Faith se enfundó el traje y, con ayuda de Lee, consiguió ceñirse el casco. Él cargó las bolsas en el amplio maletero y los compartimientos laterales de la Honda y Faith montó detrás de él. Lee puso en marcha el motor, lo revolucionó durante unos segundos y luego aceleró. Cuando soltó el embrague, la potencia de la Honda empujó a Faith hacia la barra posterior acolchada y tuvo que sujetarse con los brazos a Lee y con las piernas a la motocicleta de trescientos sesenta kilos, mientras entraban disparados a la autopista Jeff Davis con rumbo al sur.

Estuvo a punto de caerse cuando oyó una voz en su oído.

– Bueno, tranquilízate, es una conexión de audio Chatterbox de casco a casco -dijo la voz de Lee. Era obvio que había notado su sorpresa-. ¿Has ido alguna vez en coche a la casa de la playa?

– No, siempre he ido en avión.

– Da igual, tengo un mapa. Tomaremos la 95 en dirección sur y luego la nacional 64 cerca de Richmond. Así llegaremos a Norfolk. Desde allí ya decidiremos cuál es el mejor camino. Ya pararemos para comer algo. Deberíamos estar allí antes del anochecer, ¿de acuerdo?

Ella asintió con la cabeza antes de darse cuenta de que debía hablar.

– De acuerdo.

– Ahora, recuéstate en el asiento y relájate. Estás en buenas manos.

Por el contrario, Faith se apoyó en él, le rodeó la cintura con los brazos y se agarró con fuerza. De repente, volvió a sumirse en el recuerdo de aquellos dos meses divinos de su época escolar. Aquello debía de ser un presagio. Quizá pudieran marcharse en la moto y no volver jamás. Empezar en los Outer Banks, alquilar una embarcación y acabar en alguna isla deshabitada del Caribe, un lugar inaccesible para todos excepto ellos.
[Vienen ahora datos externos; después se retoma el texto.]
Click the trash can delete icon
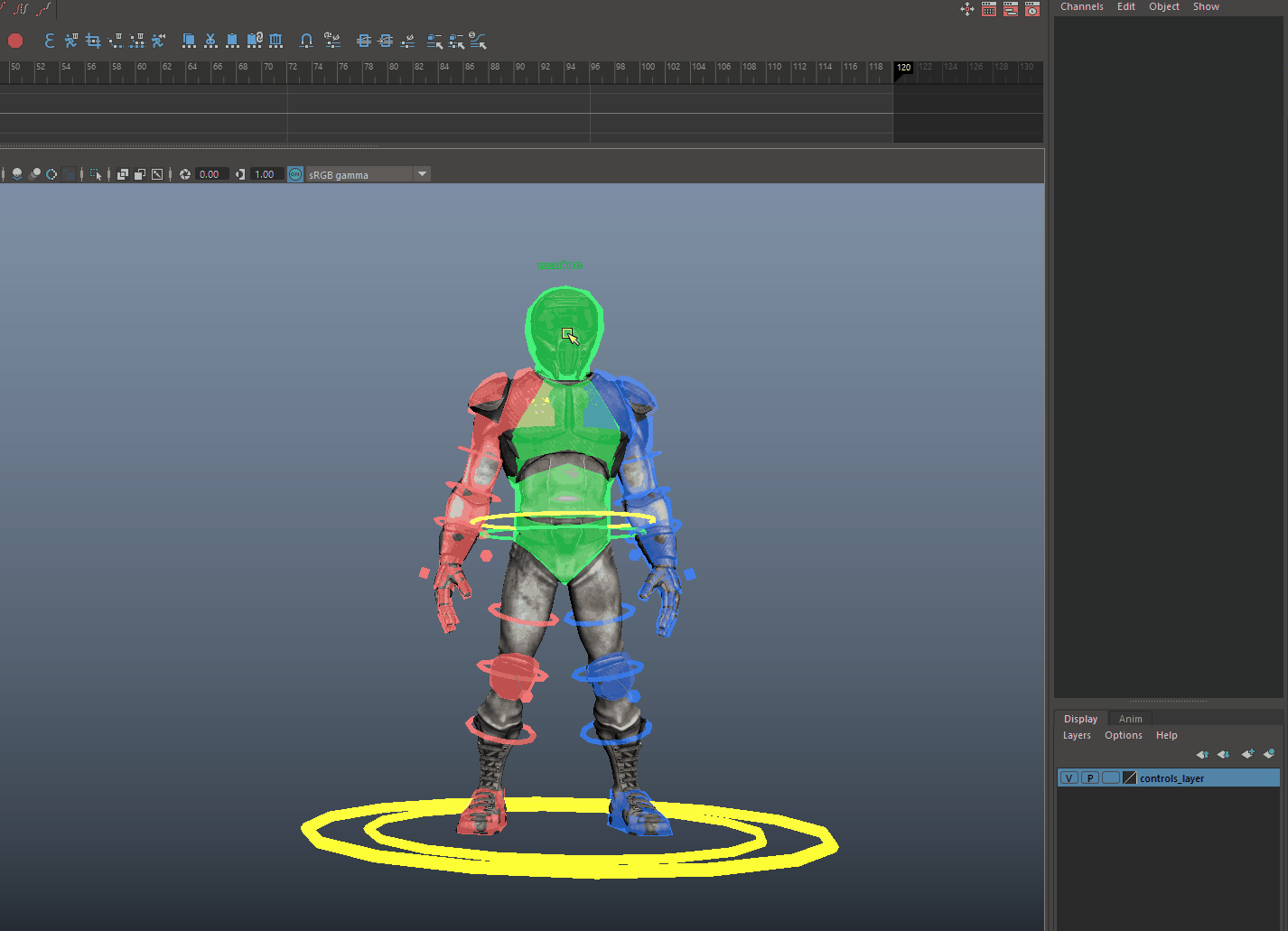 (x=276, y=41)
Ella aprendería a vivir en una cabaña, a cocinar con leche de coco o lo que fuera, a ser una buena ama de casa mientras Lee se dedicaba a pescar. Podían hacer el amor cada noche bajo la luz de la luna. Se acercó más a él. Aquello no sonaba nada mal. Ni demasiado improbable, teniendo en cuenta las circunstancias.

– Por cierto, Faith… -le dijo Lee al oído.
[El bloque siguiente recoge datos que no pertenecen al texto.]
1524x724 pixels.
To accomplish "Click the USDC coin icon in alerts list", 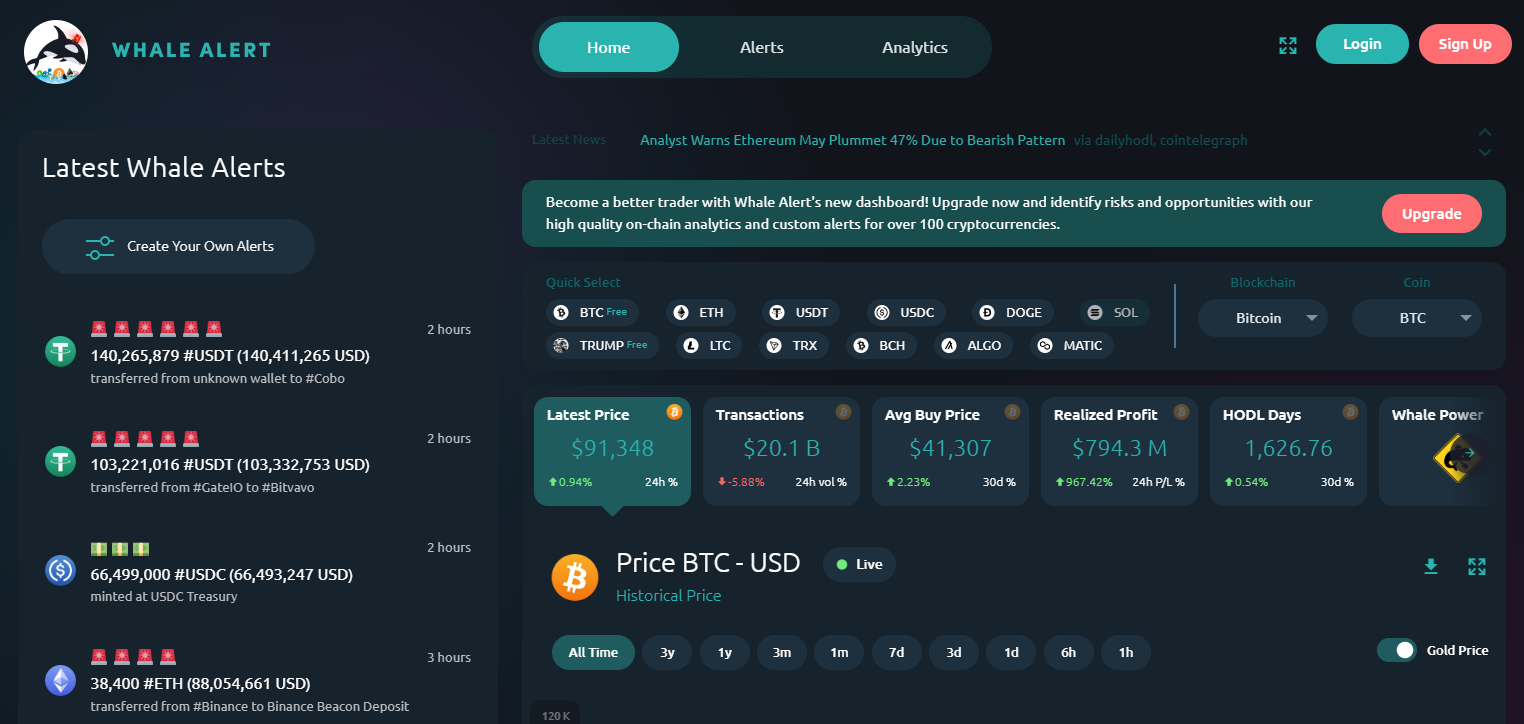I will (x=61, y=570).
Ella tocó el casco de él con el suyo y sintió la amplitud de su torso contra su pecho. Volvía a tener veinte años, la brisa le parecía deliciosa, el calor del sol inspirador y su mayor preocupación era el examen de mitad del trimestre. La repentina imagen de ellos tumbados desnudos bajo el sol, con la piel bronceada, el cabello húmedo y las extremidades entrelazadas le hizo desear que no estuviesen enfundados en trajes de motorista con gruesas cremalleras, avanzando a cien kilómetros por hora sobre el duro asfalto.

– ¿Sí?

– Si me vuelves a hacer una jugarreta como la del aeropuerto, no tendré inconveniente en retorcerte el pescuezo con mis propias manos, ¿entendido?

Faith se separó de Lee y se recostó en el asiento como si quisiera incrustarse en el cuero para alejarse de él, su resplandeciente caballero blanco de diabólicos ojos azules.

Al carajo los recuerdos. Al carajo los sueños.